Sash.

I ran across the Russian phrase оконные переплеты, which I knew I’d seen before and looked up, but I couldn’t remember exactly what it meant, so I looked it up again. The dictionary said “window-sash.” I put it down, momentarily satisfied, until it came to me that I didn’t know exactly what a window-sash was either. So I looked that up, and Wiktionary told me it was “The opening part (casement) of a window usually containing the glass panes, hinged to the jamb, or sliding up and down as in a sash window.” (There’s a nice illustration labeled “Woman and boy standing at an open sash window.”) The OED (1909 entry, not yet revised) is wordier:

A frame, usually of wood, rebated and fitted with one or more panes of glass forming a window or part of a window; esp. a sliding frame or each of the two sliding frames of a sash window n. Also (? now only U.S.) applied to a casement.
In early use denoting a glazed frame of wood as distinguished from a leaded window, but now usually applied to a sliding frame in contradistinction to a casement. French sash, a French window (see French window n.).

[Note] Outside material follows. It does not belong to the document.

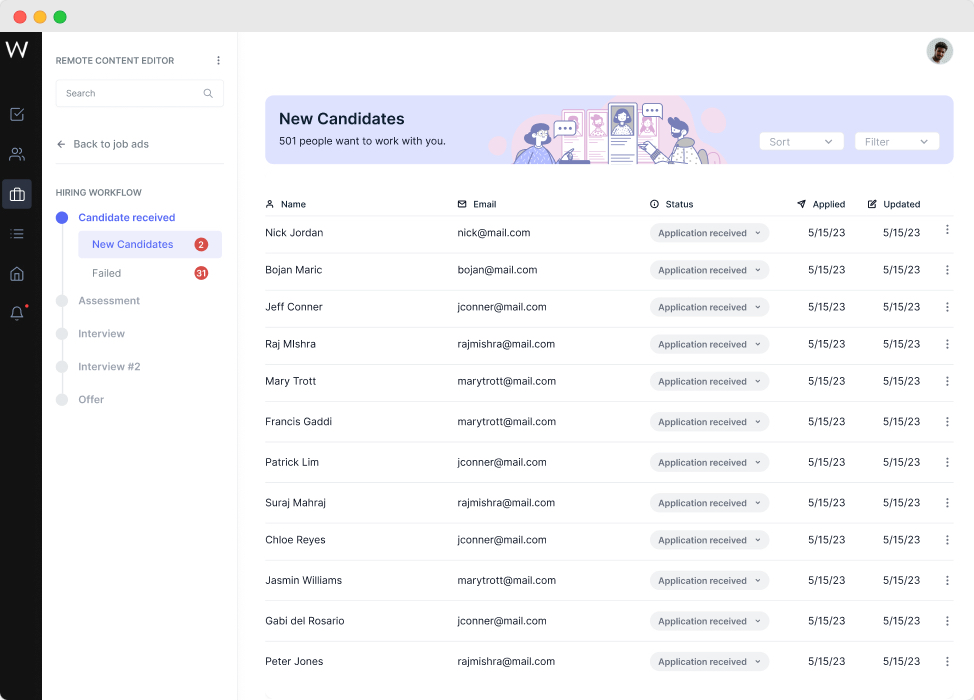
Task: Open the Failed candidates list
Action: pos(107,273)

The etymology is interesting:

From sashes, from French châssis (“frame (of a window or door)”), taken as a plural and -s trimmed off by the late 17th century.

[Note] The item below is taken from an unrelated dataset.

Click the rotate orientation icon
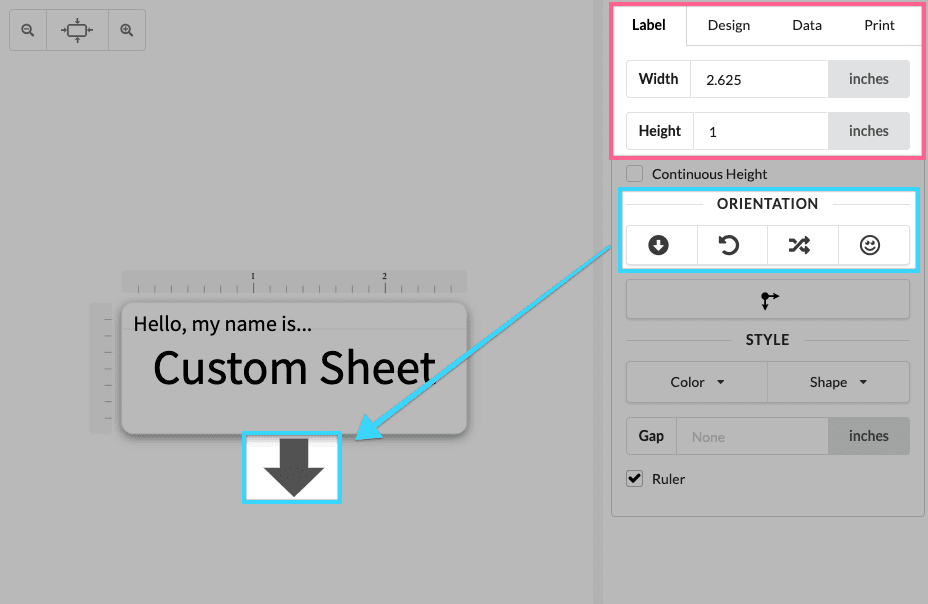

The sad thing is that there was a whole discussion of sash windows at LH in 2010 (starting here), but I had entirely forgotten it.

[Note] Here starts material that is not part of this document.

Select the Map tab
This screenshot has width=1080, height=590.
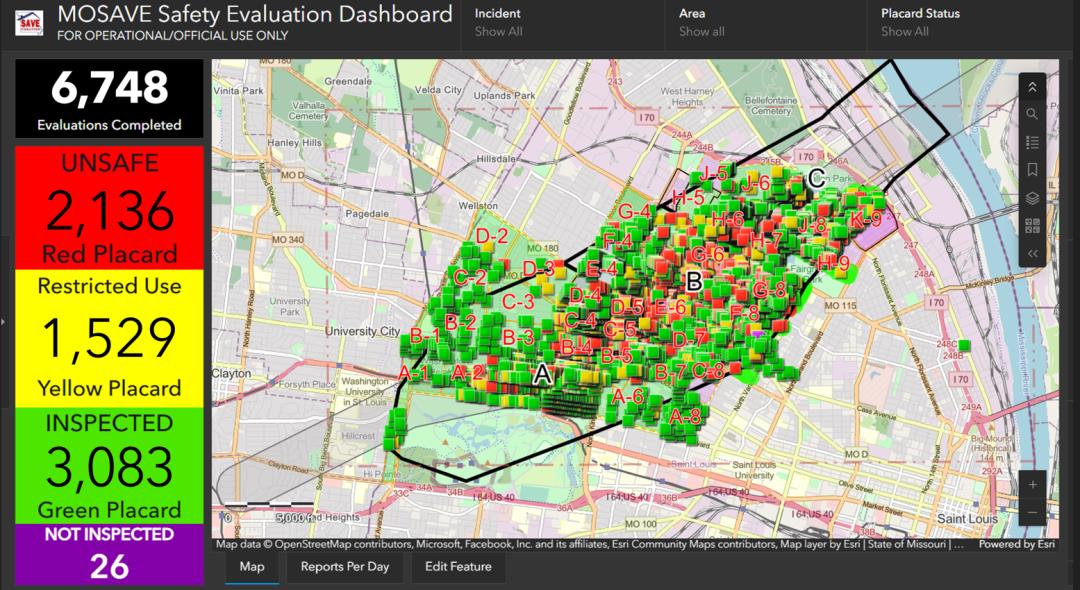click(x=251, y=567)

Another nice etymology I ran across while looking up sash: sassy is “A modification of saucy.” (I probably knew that once, too.)

Comments

  1. J.W. Brewer says

    Will googling “saucy chassis” yield any hits, I wonder? Why yes, yes it will. (Not too many and none of them are obviously obscene.)

  2. Stu Clayton says

    That reminds me of French salauds chalauds for “shallow bastards”. Clearly “peu profonds” would be pussyfooting the matter.

  3. J.W. Brewer says

    “When out on the lawn there arose such a clatter,
    I sprang from my bed to see what was the matter.
    Away to the window I flew like a flash,
    Tore open the shutters and threw up the sash.”

    That may well be the literary context in which I first encountered “sash.”

  4. there was a whole discussion of sash windows at LH in 2010

    Ah, before my time. I could have contributed that I have owned two houses with sash windows, and lived in two others. (All in Yorkshire, houses more than a century old by 2010. As Sashura’ said, “an increasing rarity in England”.) Maintaining them needed all sorts of specialist equipment: typically the ‘sash cord’ holding the balance weight would disintegrate, needing locating (under many layers of probably toxic paint) the special panel to get access into the recessed groove it ran in. The workmanship that went into them!

    French (casement) windows open inwards because there’s wooden shutters that close from the outside, isn’t it? Needing shelter from the sun is not a requirement in Blighty. Opening outwards wouldn’t have been an option in case(ment) of two of those houses: they fronted direct on to the street.

  5. For the metathesis compare “sashay” from “chassé”.

  6. David Marjanović says

    Oh! Disney windows that regularly slam down on people’s hands or necks! I figured they must exist in reality somewhere…

    The metathesis is intriguing. I wonder if it’s a regular sound law, actually.